On the other hand, have the factors that spiraled the Buhari candidacy into an attractive whirlwind and elevated his persona to a cult figure waned in the past six weeks? Have the critical indices that led every local and international poll to give the coming presidential election to Buhari been vitiated? Has Buhari declined in popularity just because Jonathan deployed stomach infrastructure to the same victims of his government's crooked economic policies? I don't think so, and Nigerians are not so shifty as to arrest their passion just because Jonathan came to town with bales of dollars.

It is obvious that the Jonathan presidency and the PDP misread greatly the pin that fires the Buhari candidacy by engaging in heavy disbursement of money and patronages in trying to douse Buhari's rising popularity. In the first place, it is the absences of such money and patronages that rev up passion about Buhari. It is the fact that he came in contact with money, influence and power and refused to steal to get rich and powerful that oils the wheels of his Catholic constituency.
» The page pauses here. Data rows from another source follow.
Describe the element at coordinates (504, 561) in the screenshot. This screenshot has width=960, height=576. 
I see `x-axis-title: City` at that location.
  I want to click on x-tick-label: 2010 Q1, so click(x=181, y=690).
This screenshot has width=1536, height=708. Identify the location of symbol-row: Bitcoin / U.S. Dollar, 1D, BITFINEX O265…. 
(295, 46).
It is the fact that after holding every lucrative office in the land, Buhari refused to be tainted by corruption and graft and still connects with the poorest of the Nigerian poor. It us the simple, honest, frugal and truthful life Buhari lives after contact with power that attracts fanatical following for him today. This is the priceless flavor that drives his raging candidacy in a land where corruption has been deliberately promoted to not only frustrate every effort to deal it a rough nose but ensure that whoever emerges with the real credential and capacity to fight corruption is violently repulsed as we see with the desperation to tar, demonize and frustrate Buhari.
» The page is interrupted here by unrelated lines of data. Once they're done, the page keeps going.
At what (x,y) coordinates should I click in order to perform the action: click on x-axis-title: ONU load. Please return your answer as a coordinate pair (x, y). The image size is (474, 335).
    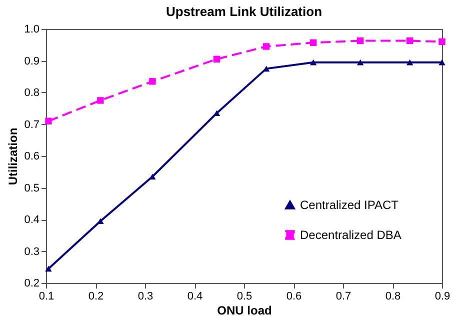
    Looking at the image, I should click on (244, 311).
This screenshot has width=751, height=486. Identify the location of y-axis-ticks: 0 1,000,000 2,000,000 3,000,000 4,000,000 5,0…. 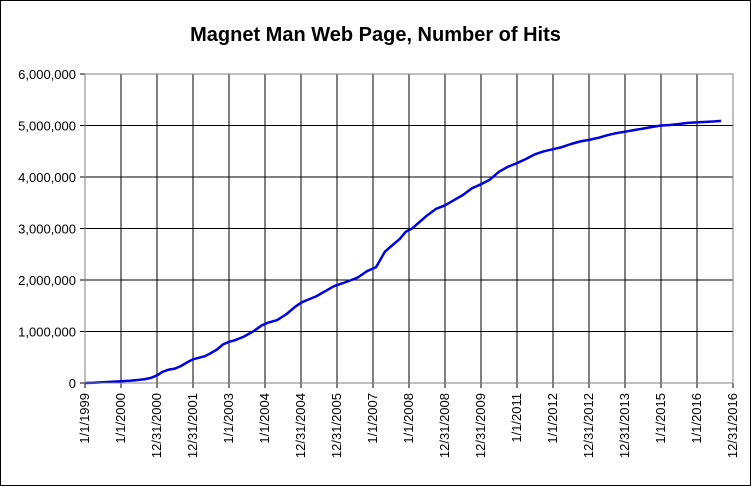
(52, 229).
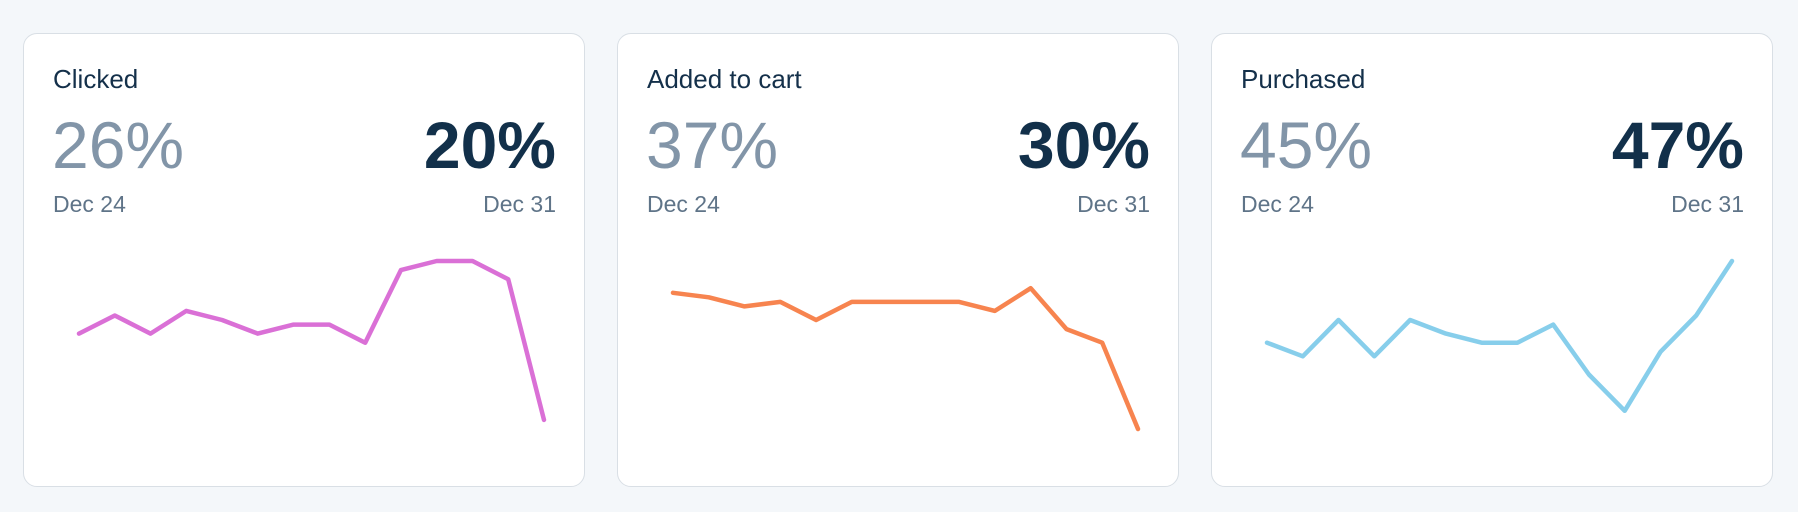 The height and width of the screenshot is (512, 1798). Describe the element at coordinates (1306, 145) in the screenshot. I see `previous-value: 45%` at that location.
 Buhari gains tremendously from the fact that millions of those who spend their resources, time and energy to fight his presidential campaign battles do not know him in person nor do they plan to ever know him in person unlike the well lubricated Jonathan/PDP campaign rocked daily by charges of financial malfeasance and scandals. Those fighting for Buhari are freelance volunteers who see their efforts as patriotic duty to salvage a crumbling country and arrest its fearful drift. This is the single greatest staying power of Buhari, and this fires the most successful battles and revolutions that have never been cowed or defeated in history. So Buhari is as good as being the next President of Nigeria so doling out dollars as vote bribe cannot make a dent on their efforts and resolve.  The fact that Jonathan went on a dollar sharing spree to arrest his own rustication from power can on,y worsen his case from what it was on February 14 when out of fright for a Buhari shellacking, he and his minions forced a postponement.
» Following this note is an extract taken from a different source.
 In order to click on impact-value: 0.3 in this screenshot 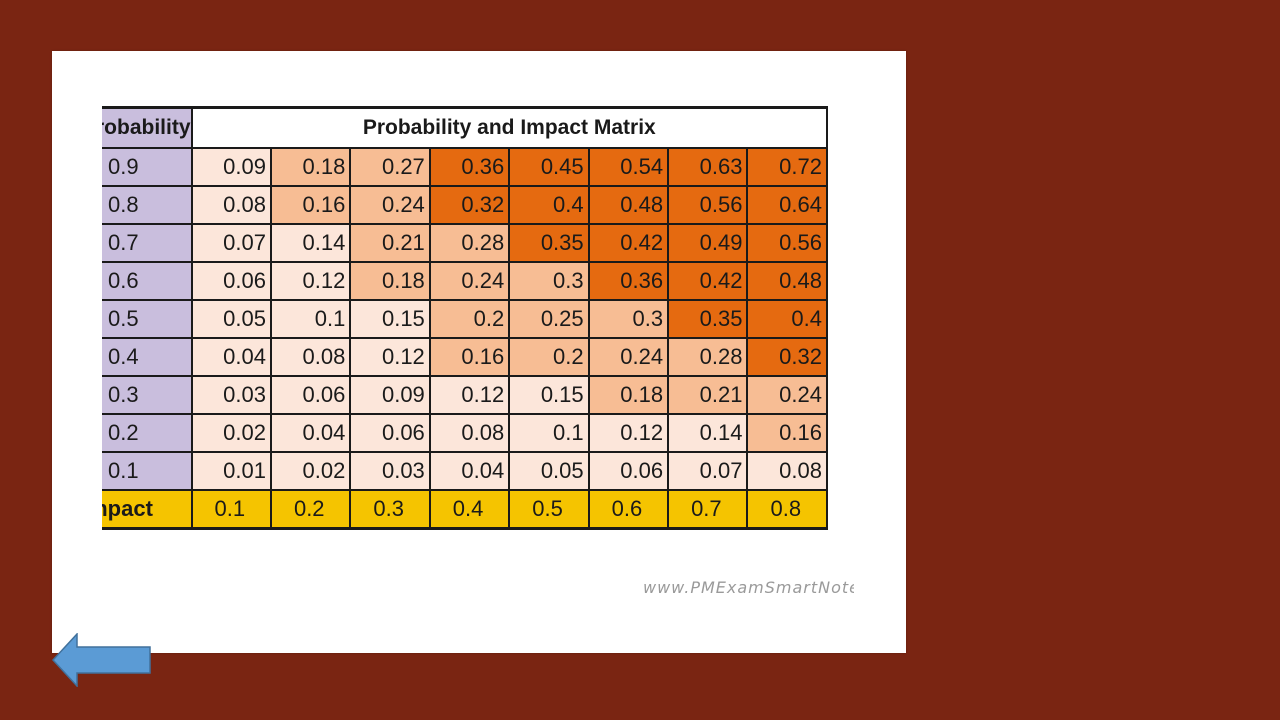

As written recently by Jonathan's Ally and former Managing Director of Nigerian Breweries and also former Chairman of the National Population Commission, Eze Festus Odimegwu, a nation without the likes of Buhari is doomed. I share Eze Odimegwu's view, and I know millions of Nigerians share his noble views. Ethnic and religious bigotry, smear, dirty campaigns, lies, and fabrications have done their utmost, but they cannot arrest the change Nigerians fervently yearn and work for. Intrigues, antics, and desperation have run their full course, but they prove so weak against the change Buhari's emergence promises to Nigerians. Counting days, I can see the bright rays of hope wafting through the very darkest moment of the Nigerian firmament. As the PDP tries all manners of desperation to stop an idea whose time has come,I can see Buhari getting permanently etched in the minds of more Nigerians as the only one that has practically proven able and capable and with the right moral carriage to arrest the floundering drift of the Nigerian state. Nigerians see in his clean, straightforward,  untainted life the needed compass to re-direct Nigeria to the paths of moral rectitude. They see in him the person with enough will and ethical demeanour to deal with the decibels of corruption, ineptitude and mismanagement which have been at the root of Nigeria's progressive decline especially in the past six years.

Just some few days and Nigeria will surely march into a new dawn. Buhari will be on the driving seat and with him comes a rejuvenation of our fast dying hopes in a country which exists for all of us.